Virginia Tech Massacre: Are Things Getting Worse?


I was having a conversation with a coworker about the lack of empathy humans have for each other after the first headlines started trickling in on the internet newscast about the horrific tragedy that had happened over at Virginia Tech. At that reading, there were only 21 dead. Later, when the numbers started to rise, so did the empty feeling in my stomach that this was not only a devastating tragedy, but also something that will be referred to in history books along with Columbine, Waco, and..well, pick your horror show.

Later, she and I began talking about the concept of the state of human beings in general and how they treat each other: is it getting worse? In a supposedly "civilized" society, how does something like this happen? And is it happening more often?

I'm not a specialist in history; I was always interested but spent most of my time writing or reading fiction, so I'm not going to sit here and wax philosophical on what I don't really know jack about. But I will say this: there are two sides in the answer to this proverbial coin, at least for me.

The first is that yes, it is getting worse. Many kids today are growing up not only faster (due to more exposure to more resources and information via our new information age and it's technological toys) but also with a sense of...arrogance and lack of respect and empathy for their fellow human. I see this trait spanning across economic, racial, gender, and religious lines. Whether it's rich priviledged kids who feel it's their right to do whatever they want or poor kids who feel that they have nothing to lose; black or white, green or purple; girls or boys; christians, jews, muslims - I see it.

I find myself starting to sound like my father..."When I was a kid..." but it's TRUE! When I was a kid, there was a sense of respect you had for your elders. Now, I get five year olds giving me the finger.

When my FATHER was a kid, he got mugged by a gang of boys for his shoes. They beat him up and took the shoes and he had to walk home barefoot. Nowadays, there is a good chance that same kid would get shot for those shoes.
30 years ago people settled scores by a good old fashioned fight with your fists. Now, ten-year-olds are picking up guns and shooting each other for stepping on their shadow.

So yeah...there is an argument for the first side of this coin.

However, the second side is also as compelling. We are comparing the atrocities that are going on now to our current experience of what we know and understand.
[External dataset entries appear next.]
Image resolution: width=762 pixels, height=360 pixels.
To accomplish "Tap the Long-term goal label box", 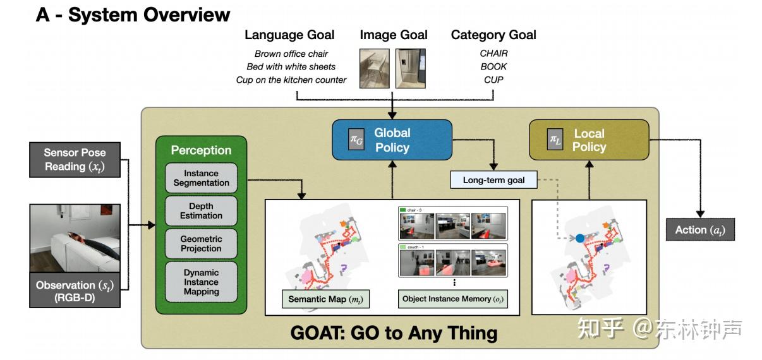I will [x=493, y=180].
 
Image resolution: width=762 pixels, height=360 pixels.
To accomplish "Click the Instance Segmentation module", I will [x=202, y=178].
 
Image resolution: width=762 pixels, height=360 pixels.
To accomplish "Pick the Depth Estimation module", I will [x=202, y=211].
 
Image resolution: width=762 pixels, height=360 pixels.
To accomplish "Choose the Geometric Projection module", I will [x=202, y=244].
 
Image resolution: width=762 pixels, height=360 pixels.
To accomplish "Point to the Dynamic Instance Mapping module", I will [x=202, y=282].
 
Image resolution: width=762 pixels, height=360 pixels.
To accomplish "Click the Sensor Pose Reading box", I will [x=75, y=160].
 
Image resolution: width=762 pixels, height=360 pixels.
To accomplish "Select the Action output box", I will [x=700, y=230].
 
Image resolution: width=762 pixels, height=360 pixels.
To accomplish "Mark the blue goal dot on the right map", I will [x=579, y=239].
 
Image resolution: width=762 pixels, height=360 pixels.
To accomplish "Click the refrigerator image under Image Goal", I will [x=411, y=68].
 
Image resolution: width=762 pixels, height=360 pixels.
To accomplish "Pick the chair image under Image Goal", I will [x=375, y=68].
If we go back in time, though, and compare it to...say...a time when feeding Christians to the lions and hanging out, eating grapes and getting a blowjob while it happened was a regular part of society, then perhaps things aren't so bad.

There was The Inquisition, The Salem Witch Hunts, thousands of horrific events; hell - even gunslingers in the Old West would just shoot out their differences in the middle of the street. Then again - if you stole a horse you were hung, so...

I think the point is that violence was prevalent and an almost natural medium all through human history...so is it really any worse?

And, dear reader, I pose the question: should be really surprised that this has happened? My prayers go out to all the families that lost a loved one during this tragedy and I mean no disrespect, but in all honesty, I'm truly surprised that this doesn't happen more often. Like...once a month.

Considering the fact that we as humans (no matter how much yoga, meditation, prayer, affirmations, etc., try to do) have proven ourselves to be a mostly violent society (take a look at what's popular on either tv, video games, movies and our history) - which is not our fault in some respects, because we are human and humans are not devoid of those emotions; and then taking into consideration the fact that a sizable chunk of the population are just TOTALLY INSANE - and I don't mean people who are depressed or anxious or suffering from a psychological disorder, I'm talking about complete sociopathic or psychotic personalities, many of whom are able to keep it together and keep it under wraps - I'm surprised that this kind of thing doesn't happen all the time.

My friend was a bit shocked - and interested - when I said that, but I meant it. Thank God it doesn't happen more often, I really do thank God for that - but I am surprised...

Just another reason why we should be thankful for each and every day we have.

1 Comments:

Blogger Pendullum said...

I think what is getting worse is gun culture.

Guns kill.Plain and simple. And for a person,a citizen to go and purchase hollow bullets,rounds and rounds of bullets...

This person who did the shooting was mentally not well. He was derranged.

If he did not have the bullets the worst he could have done was to harm himself.